Nick Ferrari clashes with Labour MP over whether wolf-whistling is a hate crime

10 March 2020, 11:13 | Updated: 10 March 2020, 11:49

By Nick Hardinges

Nick Ferrari clashed with Labour MP Stella Creasy over whether the act of wolf-whistling should be considered a hate crime.

The Walthamstow MP is currently campaigning to make misogyny a crime, with a specific focus on putting an end to women being wolf-whistled at.

Ms Creasy is set to host an event for the cause which has received the backing of London Mayor Sadiq Khan.

She explained that in Nottingham, misogyny is on a list of hateful behaviours and that acts like wolf-whistling should be considered public harassment.

Ms Creasy said wolf-whistling should be classed as public harassment
Ms Creasy said wolf-whistling should be classed as public harassment. Picture: PA

The Walthamstow MP said "often women can't win" and that she believed it should be in the same category as racial or religious abuse.

"I will stop campaigning on making misogyny a hate crime," she added, "when I go to the wedding of a couple who met because they say, 'well, he followed me down the street trying to grab my breasts and I thought it was the most charming thing a stranger could do'."

Ms Creasy then claimed that two-thirds of young girls talk about being hassled on the street on a daily basis, which leads to them living in fear when nothing is seen to be done about tackling the issue.

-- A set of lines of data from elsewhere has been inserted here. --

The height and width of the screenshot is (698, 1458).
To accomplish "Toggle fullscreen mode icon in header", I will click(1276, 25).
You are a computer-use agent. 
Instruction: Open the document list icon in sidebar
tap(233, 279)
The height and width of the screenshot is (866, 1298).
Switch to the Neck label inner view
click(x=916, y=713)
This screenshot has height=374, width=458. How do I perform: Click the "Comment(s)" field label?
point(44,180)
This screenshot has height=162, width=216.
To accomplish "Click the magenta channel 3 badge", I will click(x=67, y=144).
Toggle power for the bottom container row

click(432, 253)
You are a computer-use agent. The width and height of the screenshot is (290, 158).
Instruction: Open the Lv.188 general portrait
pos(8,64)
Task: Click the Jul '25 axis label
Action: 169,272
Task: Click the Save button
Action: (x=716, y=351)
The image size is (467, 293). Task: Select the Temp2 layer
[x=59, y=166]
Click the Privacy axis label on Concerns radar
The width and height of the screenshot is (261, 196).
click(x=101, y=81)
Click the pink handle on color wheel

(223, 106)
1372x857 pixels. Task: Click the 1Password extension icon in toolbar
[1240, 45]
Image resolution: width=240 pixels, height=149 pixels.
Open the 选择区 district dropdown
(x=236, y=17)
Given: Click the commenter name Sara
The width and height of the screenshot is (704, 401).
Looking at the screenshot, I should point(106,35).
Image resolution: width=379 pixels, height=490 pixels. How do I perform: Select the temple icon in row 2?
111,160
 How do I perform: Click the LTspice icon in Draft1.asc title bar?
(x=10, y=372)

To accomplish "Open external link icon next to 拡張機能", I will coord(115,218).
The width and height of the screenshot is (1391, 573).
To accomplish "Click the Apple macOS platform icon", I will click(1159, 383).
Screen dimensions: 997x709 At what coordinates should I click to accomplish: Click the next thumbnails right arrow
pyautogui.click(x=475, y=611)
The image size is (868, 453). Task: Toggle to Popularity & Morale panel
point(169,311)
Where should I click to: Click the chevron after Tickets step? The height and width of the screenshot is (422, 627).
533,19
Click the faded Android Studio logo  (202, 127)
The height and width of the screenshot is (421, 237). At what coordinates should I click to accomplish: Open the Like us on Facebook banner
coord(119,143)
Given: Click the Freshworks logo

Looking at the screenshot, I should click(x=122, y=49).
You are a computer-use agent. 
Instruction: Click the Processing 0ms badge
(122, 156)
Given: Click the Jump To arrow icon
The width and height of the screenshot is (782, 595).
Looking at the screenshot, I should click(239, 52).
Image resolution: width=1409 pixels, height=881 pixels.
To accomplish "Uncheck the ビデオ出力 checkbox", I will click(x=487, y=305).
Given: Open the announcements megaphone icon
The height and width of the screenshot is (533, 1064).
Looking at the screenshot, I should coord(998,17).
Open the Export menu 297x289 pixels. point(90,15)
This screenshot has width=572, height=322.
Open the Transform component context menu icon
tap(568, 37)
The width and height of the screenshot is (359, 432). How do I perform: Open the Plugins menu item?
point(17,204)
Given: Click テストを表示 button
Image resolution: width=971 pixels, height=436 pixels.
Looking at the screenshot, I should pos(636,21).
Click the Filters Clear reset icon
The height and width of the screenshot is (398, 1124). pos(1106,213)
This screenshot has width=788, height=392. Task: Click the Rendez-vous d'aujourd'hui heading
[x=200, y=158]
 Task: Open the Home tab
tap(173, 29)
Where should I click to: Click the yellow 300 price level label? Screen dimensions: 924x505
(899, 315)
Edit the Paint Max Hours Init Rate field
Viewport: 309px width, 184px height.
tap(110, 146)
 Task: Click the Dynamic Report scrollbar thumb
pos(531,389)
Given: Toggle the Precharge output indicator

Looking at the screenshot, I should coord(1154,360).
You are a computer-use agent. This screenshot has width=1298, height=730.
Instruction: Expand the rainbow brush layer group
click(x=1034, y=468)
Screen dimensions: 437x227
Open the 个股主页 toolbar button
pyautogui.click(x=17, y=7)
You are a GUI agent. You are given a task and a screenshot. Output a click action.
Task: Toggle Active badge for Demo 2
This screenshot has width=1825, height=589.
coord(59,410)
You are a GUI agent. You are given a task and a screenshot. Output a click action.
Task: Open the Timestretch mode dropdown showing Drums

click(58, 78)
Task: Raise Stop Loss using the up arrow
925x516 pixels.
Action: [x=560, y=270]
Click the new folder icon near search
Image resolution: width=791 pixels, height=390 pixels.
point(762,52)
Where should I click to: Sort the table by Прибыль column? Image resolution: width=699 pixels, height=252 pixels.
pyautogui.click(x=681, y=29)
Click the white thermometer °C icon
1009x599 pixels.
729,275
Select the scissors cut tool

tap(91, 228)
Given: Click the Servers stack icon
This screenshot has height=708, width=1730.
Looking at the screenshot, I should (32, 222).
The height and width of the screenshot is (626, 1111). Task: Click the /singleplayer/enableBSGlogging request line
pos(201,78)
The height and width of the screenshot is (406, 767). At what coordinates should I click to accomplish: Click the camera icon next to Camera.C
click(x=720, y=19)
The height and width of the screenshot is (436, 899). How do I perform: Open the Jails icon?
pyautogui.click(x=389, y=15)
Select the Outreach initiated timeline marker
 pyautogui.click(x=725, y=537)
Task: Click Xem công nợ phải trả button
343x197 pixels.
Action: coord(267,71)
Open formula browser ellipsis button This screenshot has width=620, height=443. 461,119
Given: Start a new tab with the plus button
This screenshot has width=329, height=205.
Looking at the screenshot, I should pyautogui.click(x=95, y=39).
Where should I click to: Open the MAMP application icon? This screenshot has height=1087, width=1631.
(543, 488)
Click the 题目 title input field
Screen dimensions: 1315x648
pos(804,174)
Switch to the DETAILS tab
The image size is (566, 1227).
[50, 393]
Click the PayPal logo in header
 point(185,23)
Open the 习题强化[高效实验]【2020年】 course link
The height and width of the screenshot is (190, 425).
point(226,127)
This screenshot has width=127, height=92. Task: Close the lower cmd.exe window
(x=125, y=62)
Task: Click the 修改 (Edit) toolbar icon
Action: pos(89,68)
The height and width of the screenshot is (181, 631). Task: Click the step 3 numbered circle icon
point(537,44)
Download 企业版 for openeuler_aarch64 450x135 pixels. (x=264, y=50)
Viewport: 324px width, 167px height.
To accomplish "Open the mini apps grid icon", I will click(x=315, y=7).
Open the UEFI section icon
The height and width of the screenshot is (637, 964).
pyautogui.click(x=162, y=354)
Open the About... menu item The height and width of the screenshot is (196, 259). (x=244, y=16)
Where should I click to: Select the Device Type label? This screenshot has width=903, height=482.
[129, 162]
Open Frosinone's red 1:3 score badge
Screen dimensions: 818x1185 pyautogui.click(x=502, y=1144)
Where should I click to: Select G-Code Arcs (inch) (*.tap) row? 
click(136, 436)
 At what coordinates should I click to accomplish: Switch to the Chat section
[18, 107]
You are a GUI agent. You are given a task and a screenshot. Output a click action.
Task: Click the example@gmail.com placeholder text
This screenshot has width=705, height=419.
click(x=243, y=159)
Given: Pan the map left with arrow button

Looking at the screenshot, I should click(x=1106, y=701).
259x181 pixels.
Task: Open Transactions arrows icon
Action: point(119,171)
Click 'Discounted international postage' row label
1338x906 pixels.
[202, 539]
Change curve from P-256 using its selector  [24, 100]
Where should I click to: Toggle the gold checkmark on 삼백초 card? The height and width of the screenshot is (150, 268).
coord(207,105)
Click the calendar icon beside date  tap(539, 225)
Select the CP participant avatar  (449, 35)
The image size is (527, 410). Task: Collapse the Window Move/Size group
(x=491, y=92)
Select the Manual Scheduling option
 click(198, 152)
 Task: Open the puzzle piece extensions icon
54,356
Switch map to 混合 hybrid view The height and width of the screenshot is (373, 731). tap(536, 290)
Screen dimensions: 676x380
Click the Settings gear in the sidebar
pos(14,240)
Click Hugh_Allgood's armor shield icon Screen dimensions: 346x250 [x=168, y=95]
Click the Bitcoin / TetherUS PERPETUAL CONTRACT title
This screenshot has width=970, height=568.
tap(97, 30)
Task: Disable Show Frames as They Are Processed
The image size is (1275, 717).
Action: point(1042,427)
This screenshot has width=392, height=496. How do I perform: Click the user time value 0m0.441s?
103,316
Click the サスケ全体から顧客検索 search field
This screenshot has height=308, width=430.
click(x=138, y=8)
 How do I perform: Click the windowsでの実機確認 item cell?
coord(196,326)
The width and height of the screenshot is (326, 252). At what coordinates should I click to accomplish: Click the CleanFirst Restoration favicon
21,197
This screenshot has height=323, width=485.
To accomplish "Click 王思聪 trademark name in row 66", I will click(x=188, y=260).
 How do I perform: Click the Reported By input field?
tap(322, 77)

The Labour MP said many young girls experience being hassled on the street
The Labour MP said many young girls experience being hassled on the street. Picture: PA

She said, "If that sort of behaviour happened to me in the workplace as a woman, I'd be protected. But as soon as I step out on to the street, I'm not," to which Nick replied, "But you are."

The Walthamstow MP added that wolf-whistling should be recorded and criminalised in the same way as other forms of abuse, such as grabbing a woman's breasts, much to the disbelief of Nick.

He asked, "Are you sure?" as the pair repeatedly clashed over the gravity of wolf-whistling and whether it should be mentioned in the same breath as religious abuse, racial abuse, or even murder.

"I don't know that we want to live in a country where you get recorded for wolf-whistling," Nick said.